→ **Brief**:
Find the line containing "Free Hotel PMS (21, 2183)". Retype it and every line after it through the end of the entries, exactly as written, with nothing added.

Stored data

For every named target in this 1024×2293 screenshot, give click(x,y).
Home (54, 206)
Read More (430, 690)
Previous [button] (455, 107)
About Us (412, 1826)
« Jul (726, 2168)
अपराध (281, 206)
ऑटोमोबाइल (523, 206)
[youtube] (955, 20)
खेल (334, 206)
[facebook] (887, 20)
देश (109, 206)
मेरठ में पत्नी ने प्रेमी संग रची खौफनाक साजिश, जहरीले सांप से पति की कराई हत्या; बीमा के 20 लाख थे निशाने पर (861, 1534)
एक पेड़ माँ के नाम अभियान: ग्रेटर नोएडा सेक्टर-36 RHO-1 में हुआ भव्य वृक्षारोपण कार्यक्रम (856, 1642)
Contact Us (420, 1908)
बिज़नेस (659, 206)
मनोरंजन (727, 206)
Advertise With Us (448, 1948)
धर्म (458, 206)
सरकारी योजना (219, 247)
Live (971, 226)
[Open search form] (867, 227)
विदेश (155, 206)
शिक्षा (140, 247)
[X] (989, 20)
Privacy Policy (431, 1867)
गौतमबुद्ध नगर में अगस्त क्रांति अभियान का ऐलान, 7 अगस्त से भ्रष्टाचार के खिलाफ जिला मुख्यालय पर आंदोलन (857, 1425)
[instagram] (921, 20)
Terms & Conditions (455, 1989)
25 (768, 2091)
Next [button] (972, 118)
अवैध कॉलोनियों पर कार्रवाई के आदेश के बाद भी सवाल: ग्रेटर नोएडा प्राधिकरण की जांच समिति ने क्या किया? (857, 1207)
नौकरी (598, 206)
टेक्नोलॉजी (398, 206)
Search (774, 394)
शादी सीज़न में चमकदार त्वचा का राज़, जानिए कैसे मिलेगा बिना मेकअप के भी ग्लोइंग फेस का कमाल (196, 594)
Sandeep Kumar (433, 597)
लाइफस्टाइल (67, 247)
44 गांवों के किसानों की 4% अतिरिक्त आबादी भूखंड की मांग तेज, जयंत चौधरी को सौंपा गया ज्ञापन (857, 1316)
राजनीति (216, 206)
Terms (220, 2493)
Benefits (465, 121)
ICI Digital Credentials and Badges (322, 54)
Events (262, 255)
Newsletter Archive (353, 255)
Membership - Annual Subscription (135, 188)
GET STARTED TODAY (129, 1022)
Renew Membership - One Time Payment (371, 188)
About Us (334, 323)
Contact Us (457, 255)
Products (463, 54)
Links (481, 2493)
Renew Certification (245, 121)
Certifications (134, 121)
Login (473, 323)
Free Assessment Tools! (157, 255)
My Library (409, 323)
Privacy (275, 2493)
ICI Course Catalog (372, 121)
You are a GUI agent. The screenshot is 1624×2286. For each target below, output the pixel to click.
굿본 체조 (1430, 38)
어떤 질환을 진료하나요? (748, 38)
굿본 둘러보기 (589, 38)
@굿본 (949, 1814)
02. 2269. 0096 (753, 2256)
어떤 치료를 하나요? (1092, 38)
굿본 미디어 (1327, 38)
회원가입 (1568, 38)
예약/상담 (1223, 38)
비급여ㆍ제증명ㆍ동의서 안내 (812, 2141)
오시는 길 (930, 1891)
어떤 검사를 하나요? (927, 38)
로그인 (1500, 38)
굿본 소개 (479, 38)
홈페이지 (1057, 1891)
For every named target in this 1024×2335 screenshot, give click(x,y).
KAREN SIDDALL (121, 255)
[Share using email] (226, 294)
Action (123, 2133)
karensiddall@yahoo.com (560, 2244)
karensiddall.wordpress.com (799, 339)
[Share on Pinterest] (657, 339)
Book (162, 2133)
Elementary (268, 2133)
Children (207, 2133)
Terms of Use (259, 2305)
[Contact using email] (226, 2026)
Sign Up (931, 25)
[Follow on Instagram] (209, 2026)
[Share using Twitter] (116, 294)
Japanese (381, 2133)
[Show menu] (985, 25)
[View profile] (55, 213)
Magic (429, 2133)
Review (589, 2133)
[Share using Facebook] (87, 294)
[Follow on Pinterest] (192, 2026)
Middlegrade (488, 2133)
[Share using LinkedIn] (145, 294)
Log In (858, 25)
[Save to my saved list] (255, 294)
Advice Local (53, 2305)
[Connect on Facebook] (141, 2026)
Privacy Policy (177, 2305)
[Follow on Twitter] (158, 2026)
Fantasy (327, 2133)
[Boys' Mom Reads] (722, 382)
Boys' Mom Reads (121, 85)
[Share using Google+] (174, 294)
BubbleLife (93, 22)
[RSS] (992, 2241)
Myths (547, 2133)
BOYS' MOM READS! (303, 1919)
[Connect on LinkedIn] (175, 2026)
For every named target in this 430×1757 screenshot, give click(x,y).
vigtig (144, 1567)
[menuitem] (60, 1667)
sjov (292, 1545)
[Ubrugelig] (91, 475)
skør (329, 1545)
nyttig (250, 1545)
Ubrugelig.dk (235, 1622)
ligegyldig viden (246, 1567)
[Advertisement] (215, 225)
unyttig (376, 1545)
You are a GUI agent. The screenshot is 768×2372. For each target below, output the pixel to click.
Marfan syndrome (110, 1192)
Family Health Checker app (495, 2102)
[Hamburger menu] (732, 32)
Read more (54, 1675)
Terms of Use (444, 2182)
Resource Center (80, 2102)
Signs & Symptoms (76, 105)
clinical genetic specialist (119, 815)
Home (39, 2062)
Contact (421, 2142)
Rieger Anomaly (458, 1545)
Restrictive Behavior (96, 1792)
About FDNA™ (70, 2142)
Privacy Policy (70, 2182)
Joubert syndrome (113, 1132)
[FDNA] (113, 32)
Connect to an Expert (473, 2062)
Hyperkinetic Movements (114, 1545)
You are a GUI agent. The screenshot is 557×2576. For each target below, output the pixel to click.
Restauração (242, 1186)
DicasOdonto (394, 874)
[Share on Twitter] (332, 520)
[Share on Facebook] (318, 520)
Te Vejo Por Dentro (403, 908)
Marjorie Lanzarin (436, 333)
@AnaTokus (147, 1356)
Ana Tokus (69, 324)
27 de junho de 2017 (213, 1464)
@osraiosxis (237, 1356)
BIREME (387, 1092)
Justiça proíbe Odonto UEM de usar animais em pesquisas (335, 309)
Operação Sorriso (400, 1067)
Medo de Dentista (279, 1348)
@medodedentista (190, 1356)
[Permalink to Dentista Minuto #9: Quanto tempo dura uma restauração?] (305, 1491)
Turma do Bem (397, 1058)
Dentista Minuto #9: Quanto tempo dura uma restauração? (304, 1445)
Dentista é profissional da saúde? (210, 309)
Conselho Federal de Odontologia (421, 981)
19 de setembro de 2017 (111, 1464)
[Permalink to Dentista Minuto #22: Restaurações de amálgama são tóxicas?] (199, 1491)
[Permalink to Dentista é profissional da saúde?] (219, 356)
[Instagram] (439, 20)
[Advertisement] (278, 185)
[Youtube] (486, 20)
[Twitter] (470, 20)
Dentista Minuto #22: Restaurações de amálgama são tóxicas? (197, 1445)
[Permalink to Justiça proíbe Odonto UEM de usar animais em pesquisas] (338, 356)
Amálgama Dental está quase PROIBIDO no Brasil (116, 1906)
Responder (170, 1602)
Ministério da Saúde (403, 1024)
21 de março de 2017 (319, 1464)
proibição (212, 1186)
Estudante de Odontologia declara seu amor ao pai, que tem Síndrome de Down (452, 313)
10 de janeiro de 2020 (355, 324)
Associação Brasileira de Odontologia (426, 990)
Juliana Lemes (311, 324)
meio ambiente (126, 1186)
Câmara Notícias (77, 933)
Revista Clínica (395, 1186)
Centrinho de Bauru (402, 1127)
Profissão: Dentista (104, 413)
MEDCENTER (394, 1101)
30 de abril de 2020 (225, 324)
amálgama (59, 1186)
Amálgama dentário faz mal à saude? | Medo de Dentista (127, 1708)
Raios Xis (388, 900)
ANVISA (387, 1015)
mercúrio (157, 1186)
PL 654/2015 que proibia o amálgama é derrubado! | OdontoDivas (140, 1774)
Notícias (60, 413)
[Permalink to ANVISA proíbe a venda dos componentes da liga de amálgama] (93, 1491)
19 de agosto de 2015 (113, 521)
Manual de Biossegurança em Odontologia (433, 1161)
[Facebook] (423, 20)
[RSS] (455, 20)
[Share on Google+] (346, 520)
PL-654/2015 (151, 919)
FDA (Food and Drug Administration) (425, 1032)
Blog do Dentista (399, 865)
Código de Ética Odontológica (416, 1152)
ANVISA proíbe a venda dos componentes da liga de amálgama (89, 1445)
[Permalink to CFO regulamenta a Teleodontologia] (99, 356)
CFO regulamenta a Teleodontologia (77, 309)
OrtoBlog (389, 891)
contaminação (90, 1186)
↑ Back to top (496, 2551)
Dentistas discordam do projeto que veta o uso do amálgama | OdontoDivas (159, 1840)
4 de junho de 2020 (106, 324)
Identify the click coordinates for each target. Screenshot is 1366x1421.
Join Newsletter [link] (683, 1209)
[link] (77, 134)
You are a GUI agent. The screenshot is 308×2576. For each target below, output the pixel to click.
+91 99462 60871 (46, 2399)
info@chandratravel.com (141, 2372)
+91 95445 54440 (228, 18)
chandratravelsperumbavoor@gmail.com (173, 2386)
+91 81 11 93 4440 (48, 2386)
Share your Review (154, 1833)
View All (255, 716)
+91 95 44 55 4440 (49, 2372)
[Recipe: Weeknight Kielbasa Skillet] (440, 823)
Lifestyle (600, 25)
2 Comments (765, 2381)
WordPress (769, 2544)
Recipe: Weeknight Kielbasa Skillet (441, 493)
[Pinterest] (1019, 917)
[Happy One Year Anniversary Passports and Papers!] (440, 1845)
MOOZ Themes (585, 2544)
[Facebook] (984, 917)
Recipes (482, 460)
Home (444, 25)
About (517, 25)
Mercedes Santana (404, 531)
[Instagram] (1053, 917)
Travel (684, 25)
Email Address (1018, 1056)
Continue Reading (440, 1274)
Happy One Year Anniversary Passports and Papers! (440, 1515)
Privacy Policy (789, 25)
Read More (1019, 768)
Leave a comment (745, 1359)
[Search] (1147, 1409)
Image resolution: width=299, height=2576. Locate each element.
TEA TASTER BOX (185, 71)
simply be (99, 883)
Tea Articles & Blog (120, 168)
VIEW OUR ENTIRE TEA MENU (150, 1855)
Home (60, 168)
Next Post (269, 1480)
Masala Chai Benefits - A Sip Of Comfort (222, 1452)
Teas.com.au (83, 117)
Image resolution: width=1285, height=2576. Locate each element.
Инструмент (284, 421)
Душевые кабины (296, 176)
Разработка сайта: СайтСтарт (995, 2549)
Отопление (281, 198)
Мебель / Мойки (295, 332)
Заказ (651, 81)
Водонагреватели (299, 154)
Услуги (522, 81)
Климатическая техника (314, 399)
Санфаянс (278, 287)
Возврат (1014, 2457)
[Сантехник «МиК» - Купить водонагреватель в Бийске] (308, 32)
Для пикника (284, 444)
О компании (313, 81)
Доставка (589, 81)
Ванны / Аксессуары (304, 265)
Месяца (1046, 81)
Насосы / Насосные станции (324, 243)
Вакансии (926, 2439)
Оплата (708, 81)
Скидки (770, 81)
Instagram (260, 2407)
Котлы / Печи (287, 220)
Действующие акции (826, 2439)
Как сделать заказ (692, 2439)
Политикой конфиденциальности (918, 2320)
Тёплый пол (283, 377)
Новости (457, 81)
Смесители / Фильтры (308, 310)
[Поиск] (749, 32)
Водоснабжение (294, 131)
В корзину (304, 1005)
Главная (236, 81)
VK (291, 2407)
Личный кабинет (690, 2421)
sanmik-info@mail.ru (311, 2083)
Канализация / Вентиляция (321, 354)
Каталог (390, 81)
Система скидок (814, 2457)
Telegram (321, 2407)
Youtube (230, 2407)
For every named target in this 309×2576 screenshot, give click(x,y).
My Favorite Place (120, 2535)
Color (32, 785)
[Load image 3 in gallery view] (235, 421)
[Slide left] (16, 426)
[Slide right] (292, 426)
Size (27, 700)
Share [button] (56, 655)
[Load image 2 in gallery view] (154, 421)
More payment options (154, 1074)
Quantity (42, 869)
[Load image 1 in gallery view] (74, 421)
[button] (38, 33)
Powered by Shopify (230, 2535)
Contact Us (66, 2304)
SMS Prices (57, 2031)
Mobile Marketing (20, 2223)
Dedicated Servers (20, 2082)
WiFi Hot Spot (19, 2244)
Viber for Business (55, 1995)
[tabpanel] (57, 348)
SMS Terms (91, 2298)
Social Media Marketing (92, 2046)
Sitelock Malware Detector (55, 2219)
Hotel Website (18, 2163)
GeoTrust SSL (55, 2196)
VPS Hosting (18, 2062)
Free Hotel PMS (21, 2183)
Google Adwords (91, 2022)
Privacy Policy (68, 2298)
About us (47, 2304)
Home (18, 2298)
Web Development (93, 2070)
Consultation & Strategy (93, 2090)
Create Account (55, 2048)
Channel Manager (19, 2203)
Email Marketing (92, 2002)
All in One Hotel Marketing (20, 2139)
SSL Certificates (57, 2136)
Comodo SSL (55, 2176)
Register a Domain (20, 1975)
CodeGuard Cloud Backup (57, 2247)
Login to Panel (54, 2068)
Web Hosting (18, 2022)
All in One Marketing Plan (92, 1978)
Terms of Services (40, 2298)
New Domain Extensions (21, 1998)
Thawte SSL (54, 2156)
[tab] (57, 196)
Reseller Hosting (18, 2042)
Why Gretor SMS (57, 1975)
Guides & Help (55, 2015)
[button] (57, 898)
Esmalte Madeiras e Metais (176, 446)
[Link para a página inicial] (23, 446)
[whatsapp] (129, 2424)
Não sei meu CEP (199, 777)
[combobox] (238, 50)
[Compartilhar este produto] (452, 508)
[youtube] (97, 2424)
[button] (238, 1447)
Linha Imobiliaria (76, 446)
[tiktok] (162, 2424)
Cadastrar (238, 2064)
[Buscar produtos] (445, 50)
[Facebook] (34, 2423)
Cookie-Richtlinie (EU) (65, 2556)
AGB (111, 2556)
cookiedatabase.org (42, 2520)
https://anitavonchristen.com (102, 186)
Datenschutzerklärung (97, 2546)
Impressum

→ **Completed task**:
Free Hotel PMS (21, 2183)
Google Adwords (91, 2022)
Privacy Policy (68, 2298)
About us (47, 2304)
Home (18, 2298)
Web Development (93, 2070)
Consultation & Strategy (93, 2090)
Create Account (55, 2048)
Channel Manager (19, 2203)
Email Marketing (92, 2002)
All in One Hotel Marketing (20, 2139)
SSL Certificates (57, 2136)
Comodo SSL (55, 2176)
Register a Domain (20, 1975)
CodeGuard Cloud Backup (57, 2247)
Login to Panel (54, 2068)
Web Hosting (18, 2022)
All in One Marketing Plan (92, 1978)
Terms of Services (40, 2298)
New Domain Extensions (21, 1998)
Thawte SSL (54, 2156)
[tab] (57, 196)
Reseller Hosting (18, 2042)
Why Gretor SMS (57, 1975)
Guides & Help (55, 2015)
[button] (57, 898)
Esmalte Madeiras e Metais (176, 446)
[Link para a página inicial] (23, 446)
[whatsapp] (129, 2424)
Não sei meu CEP (199, 777)
[combobox] (238, 50)
[Compartilhar este produto] (452, 508)
[youtube] (97, 2424)
[button] (238, 1447)
Linha Imobiliaria (76, 446)
[tiktok] (162, 2424)
Cadastrar (238, 2064)
[Buscar produtos] (445, 50)
[Facebook] (34, 2423)
Cookie-Richtlinie (EU) (65, 2556)
AGB (111, 2556)
cookiedatabase.org (42, 2520)
https://anitavonchristen.com (102, 186)
Datenschutzerklärung (97, 2546)
Impressum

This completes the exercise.